Direct estimation of photon recollision probability using terrestrial laser scanning

Abstract

Photon recollision probability p is a spectrally invariant structural parameter and a powerful tool to link canopy optical properties at any wavelengths to model reflectance, transmittance, or absorption of vegetation canopies. The concepts of the p-theory have been reported and examined at the shoot and canopy scales, but not yet for the crown level. Currently, the p-value is estimated indirectly, such as converted from the spherically averaged silhouette to total area ratio (STAR¯) or canopy transmittance measurements.
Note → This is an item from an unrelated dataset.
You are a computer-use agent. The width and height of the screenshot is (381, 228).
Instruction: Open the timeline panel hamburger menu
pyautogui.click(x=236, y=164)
In this work, we first validate the theoretical considerations of the p concept at the crown level (e.g., its relationship with STAR¯), and then provide the first method to directly estimate photon recollision probability using Terrestrial Laser Scanning (TLS) data. The proposed geometric method is data-driven and avoids explicit reconstructions of tree structures. The p-value estimated here is the average recollision probability over spatial locations. We showed that the average recollision probability can be interpreted as the local spherical openness on phytoelement (leaf or needle) surfaces, which enabled a simple visibility calculation by avoiding explicit ray tracing. The developed method was tested on synthetic crowns of needle-leaved tree species, for which the reference p-values were known. Results confirmed the validity of the p-STAR¯ relationship at the crown level, and showed that p-values can be accurately estimated from TLS point clouds with a relative root measure square error of less than 10%. This study displays the distinct advantage of TLS in delineating detailed tree crown structures and highlights its potential in studies of forest reflectance modeling.